What needs to be done –
Return only the lines from the one that contains "Screen dimensions: 665x318" through the last line of the records below, exactly as they stand. Pictures are not part of the copy.

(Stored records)

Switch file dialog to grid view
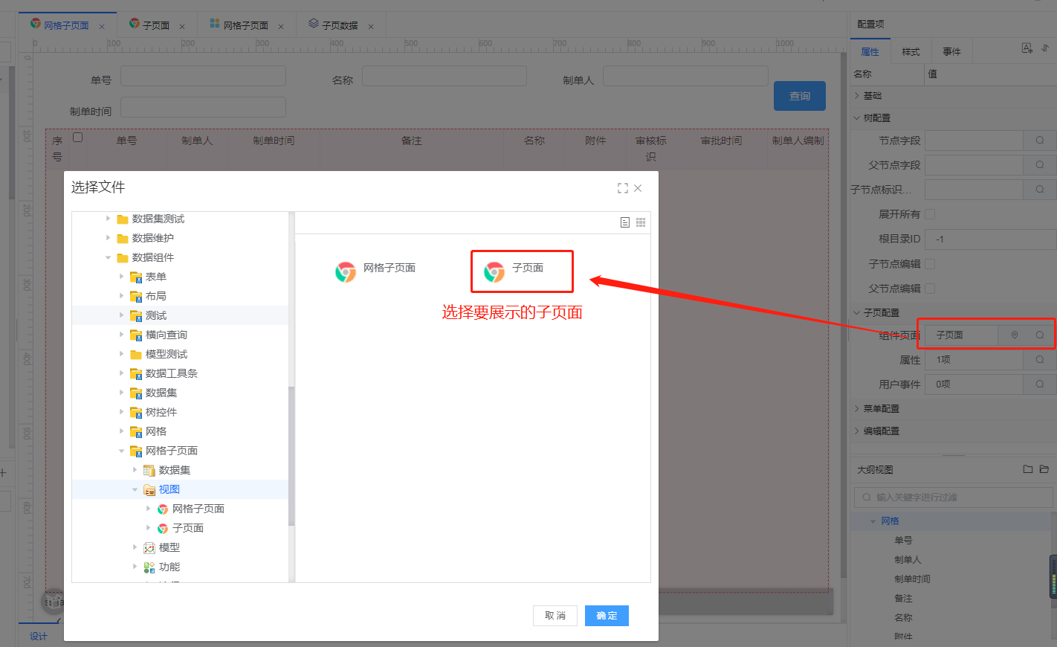Viewport: 1057px width, 647px height. pyautogui.click(x=641, y=222)
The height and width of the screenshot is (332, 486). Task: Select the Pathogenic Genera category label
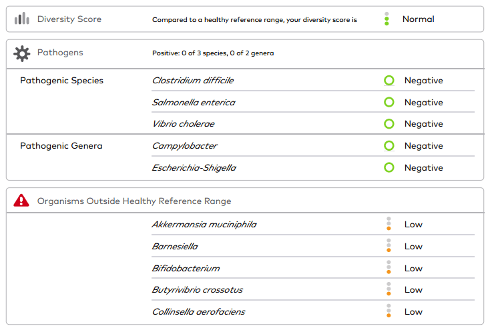(x=61, y=146)
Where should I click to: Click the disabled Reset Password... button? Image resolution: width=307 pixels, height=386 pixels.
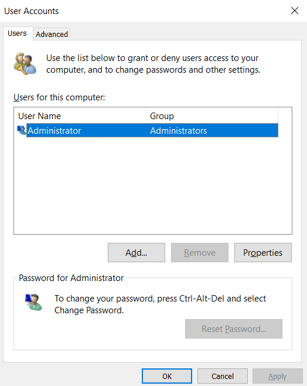point(234,329)
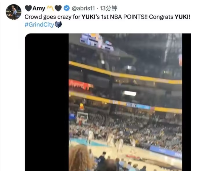201x171 pixels.
Task: Click the words 'Crowd goes crazy' in tweet
Action: tap(48, 17)
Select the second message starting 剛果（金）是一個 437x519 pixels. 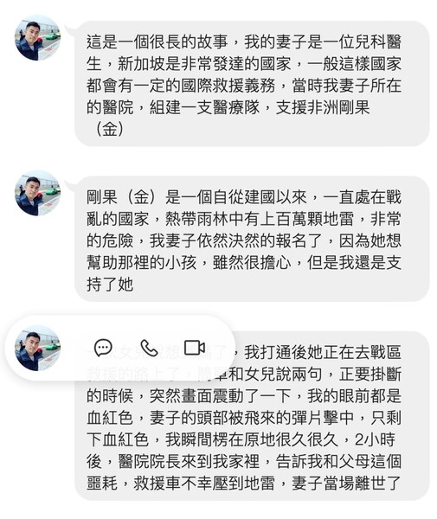[x=252, y=239]
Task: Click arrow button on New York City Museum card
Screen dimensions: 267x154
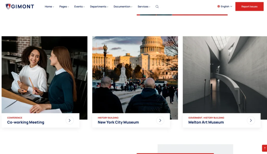Action: 160,120
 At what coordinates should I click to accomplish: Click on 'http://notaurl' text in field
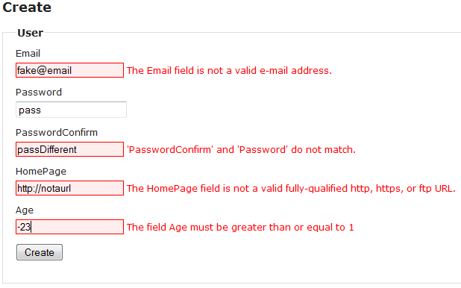pos(44,188)
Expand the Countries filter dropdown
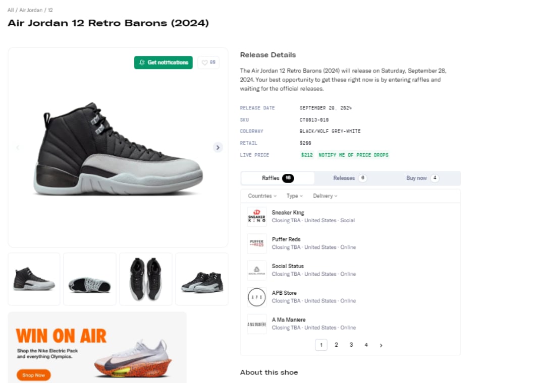Image resolution: width=540 pixels, height=383 pixels. click(x=262, y=196)
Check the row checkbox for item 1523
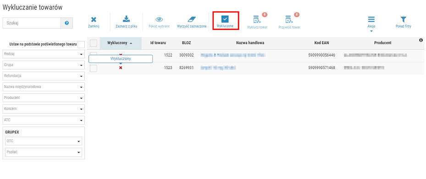Screen dimensions: 426x179 coord(94,69)
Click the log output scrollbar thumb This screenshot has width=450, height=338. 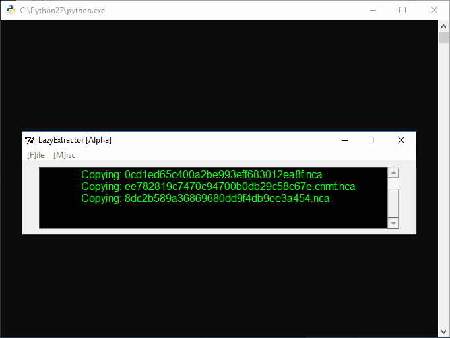click(393, 203)
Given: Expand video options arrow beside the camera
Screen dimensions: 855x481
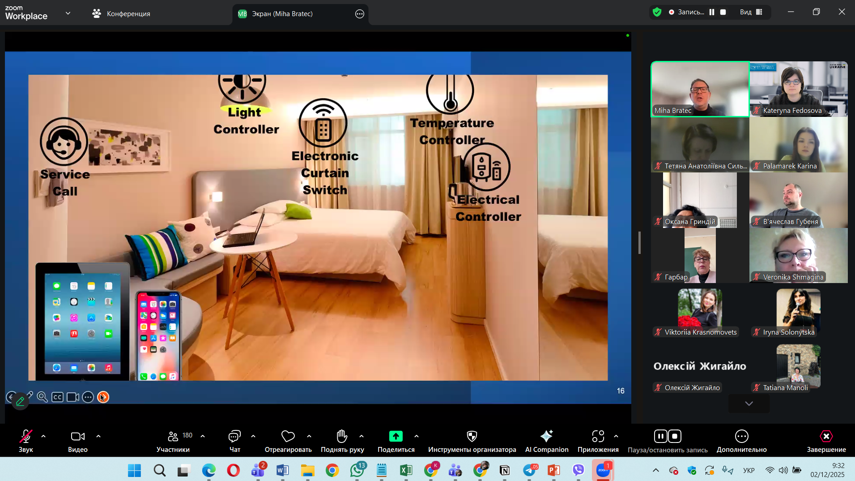Looking at the screenshot, I should 98,436.
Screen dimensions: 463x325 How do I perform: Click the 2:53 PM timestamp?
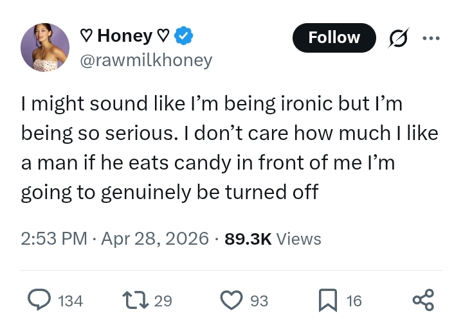[53, 239]
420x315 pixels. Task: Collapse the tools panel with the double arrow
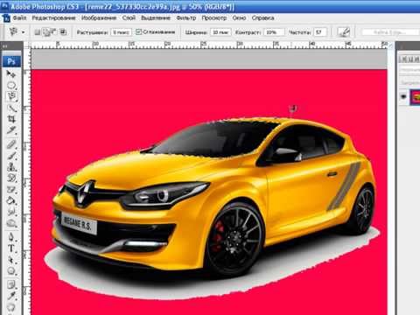[4, 46]
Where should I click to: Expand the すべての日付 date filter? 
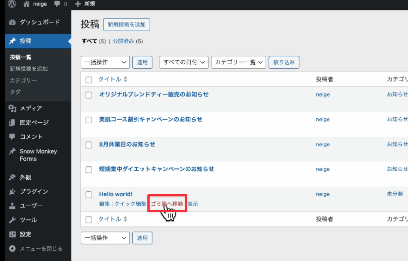184,62
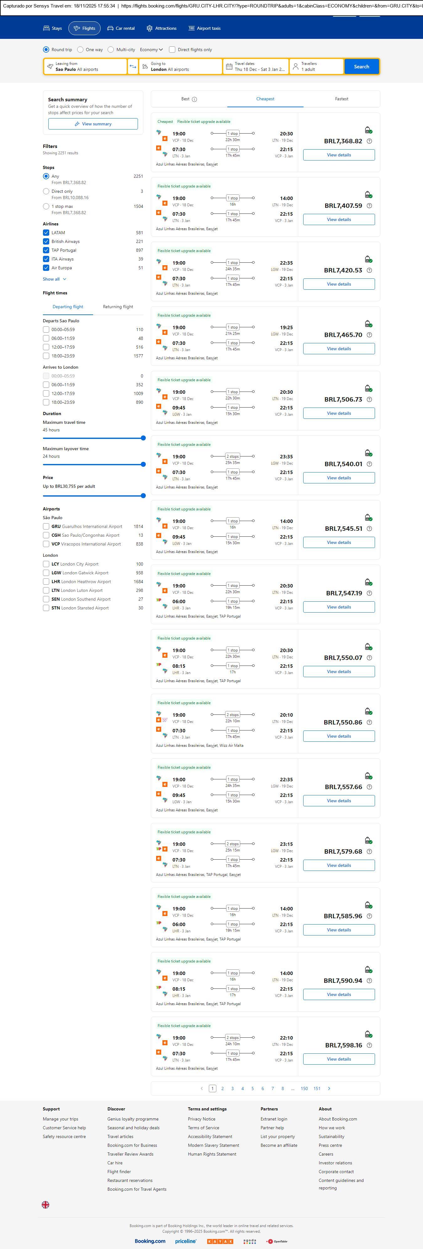Click the help icon beside BRL7,368.82 price
The image size is (423, 1249).
pyautogui.click(x=369, y=141)
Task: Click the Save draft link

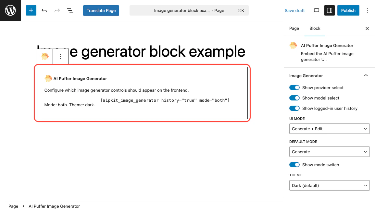Action: point(294,10)
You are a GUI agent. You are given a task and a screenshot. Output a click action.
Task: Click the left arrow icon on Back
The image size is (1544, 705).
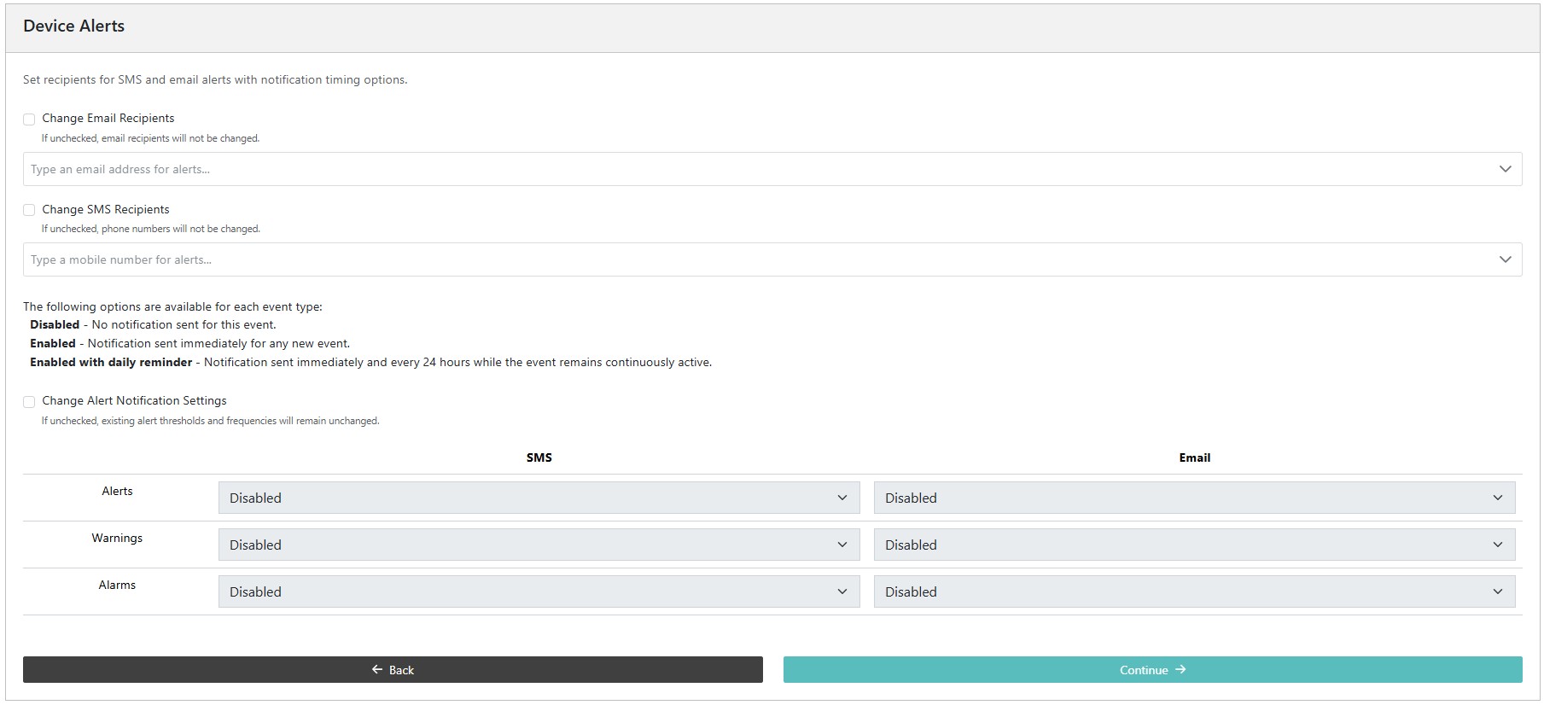[377, 670]
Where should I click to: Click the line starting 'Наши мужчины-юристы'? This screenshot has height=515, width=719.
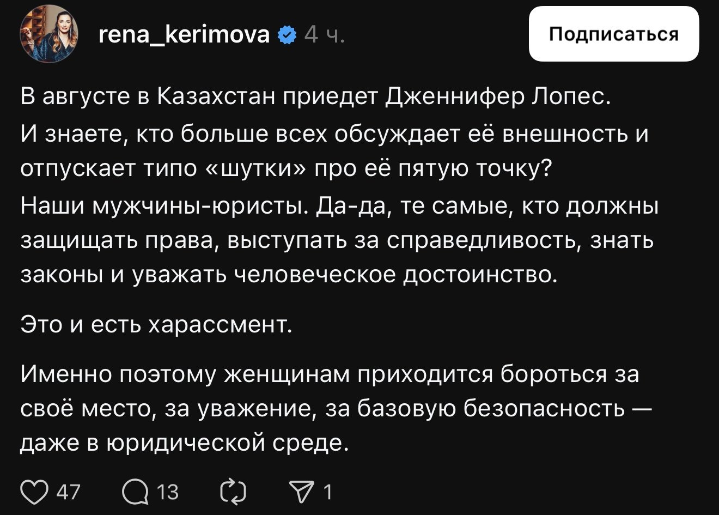coord(339,207)
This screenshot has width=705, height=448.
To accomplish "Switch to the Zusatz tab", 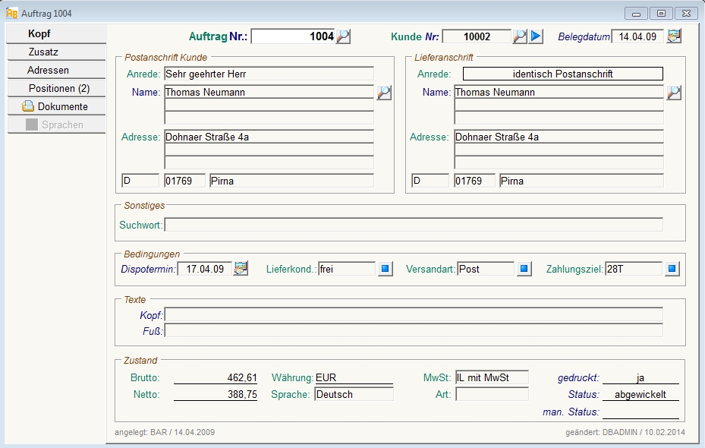I will [56, 52].
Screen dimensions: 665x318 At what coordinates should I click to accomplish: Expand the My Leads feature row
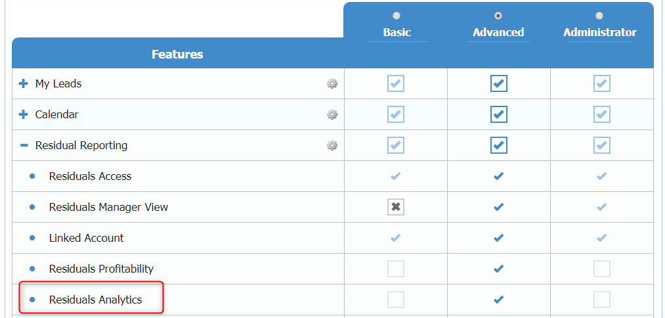coord(24,83)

Response –
Screen dimensions: 665x318 At what coordinates should I click to accomplish: Expand the My Leads feature row
coord(24,83)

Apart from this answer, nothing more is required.